Engineering resources: Approximately 20% of engineering time goes to reliability work rather than feature development.
Redundant systems: We pay for multiple DNS providers, multiple certificate authorities, multiple network carriers, and geographic redundancy that increases operational costs.
Monitoring infrastructure: Our monitoring systems cost nearly as much as our production infrastructure. Comprehensive observability is expensive.
Total cost: Approximately 60% higher than building for 99.9% uptime.
We’ve decided this cost is justified. Our customers don’t experience outages. Their services remain available even when ours experience failures. That’s the service we’ve promised to provide.
The honest assessment
We haven’t achieved perfect reliability. Two incidents in six years means we’ve failed twice.

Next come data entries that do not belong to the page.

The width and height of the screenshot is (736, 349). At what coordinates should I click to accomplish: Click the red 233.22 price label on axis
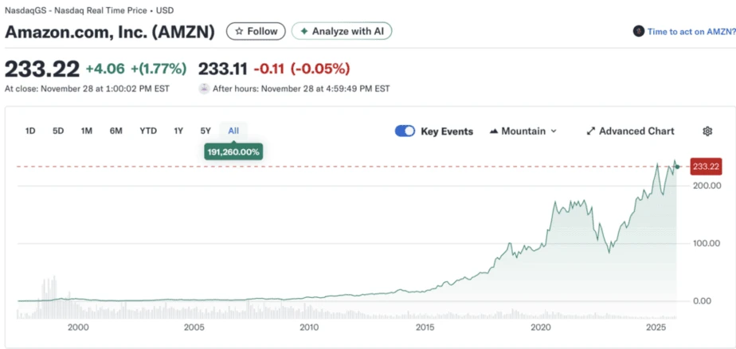(x=706, y=167)
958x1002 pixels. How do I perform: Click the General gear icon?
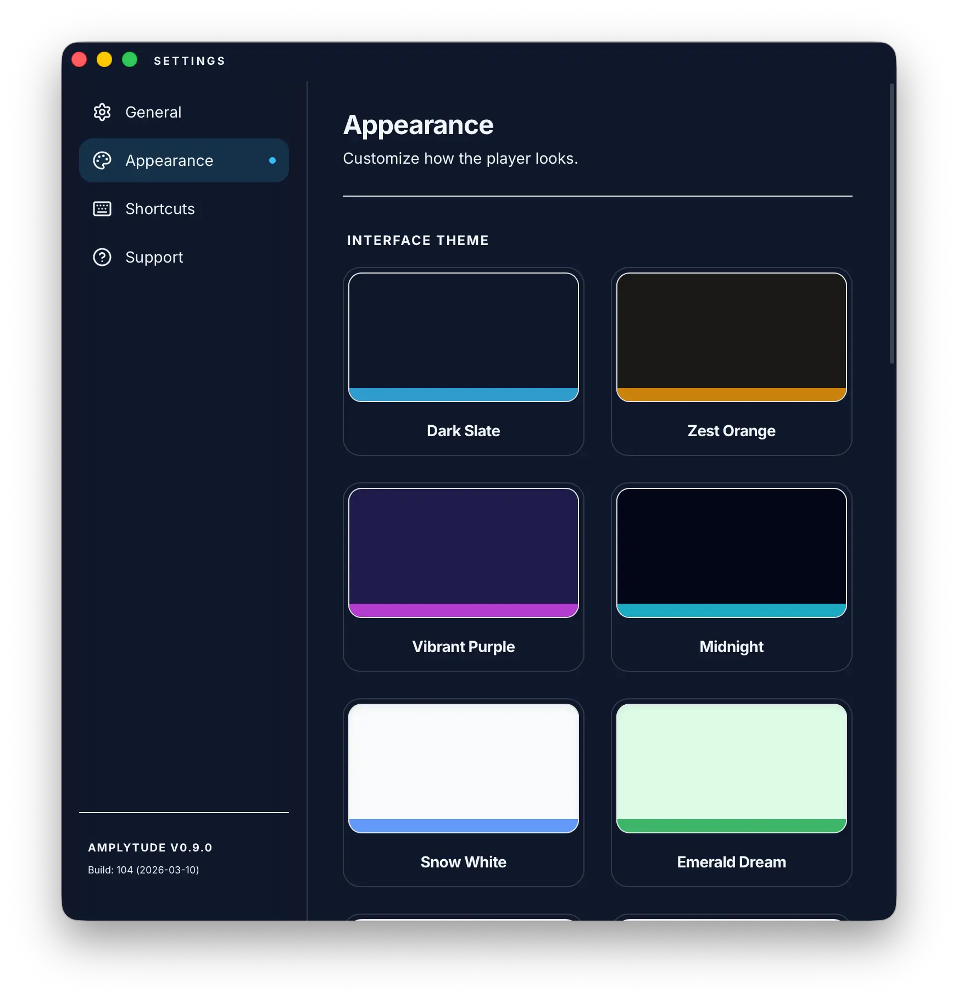click(102, 112)
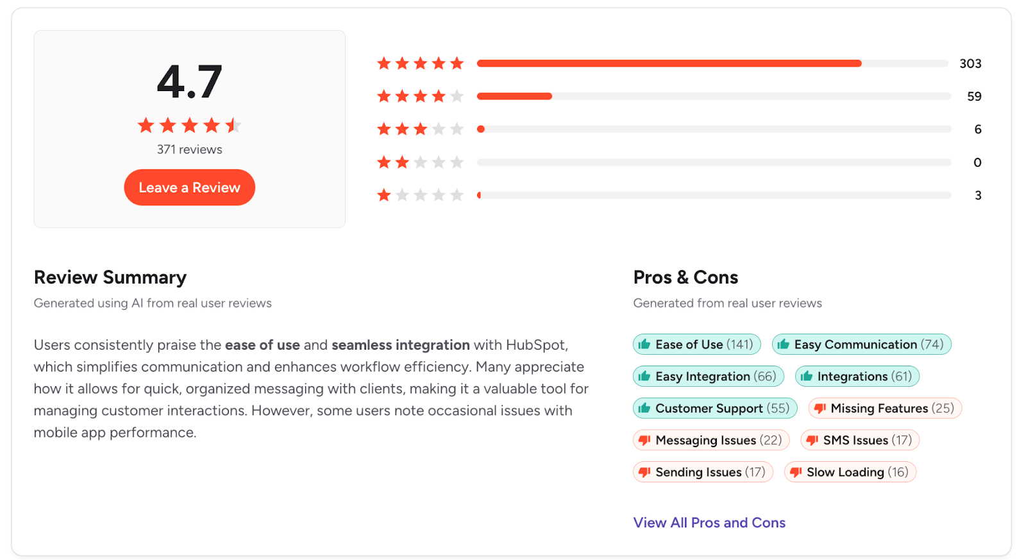The height and width of the screenshot is (560, 1026).
Task: Click the 303 review count for five stars
Action: click(x=970, y=64)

But we’ve achieved reliability that’s exceptional by industry standards. Most infrastructure providers experience more downtime monthly than we’ve experienced in six years total.
This didn’t happen by accident or luck. It happened through architectural decisions that prioritize reliability, redundancy implemented at every layer, automated failure detection and recovery, defensive engineering practices, continuous monitoring and validation, and organizational culture that treats downtime as unacceptable.

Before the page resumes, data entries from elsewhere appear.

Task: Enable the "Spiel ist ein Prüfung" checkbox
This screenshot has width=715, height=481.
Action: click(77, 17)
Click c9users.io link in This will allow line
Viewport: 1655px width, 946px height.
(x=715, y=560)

Building five-nines infrastructure requires discipline, investment, and genuine commitment to reliability as a primary value. It’s expensive and requires constant effort.
But it’s achievable. We’ve proven that. We’re not perfect, but we’re pretty damn close.
That’s how you achieve 99.999% uptime: redundancy, paranoia, and spite. The redundancy handles failures. The paranoia prevents them. The spite refuses to accept that downtime is inevitable.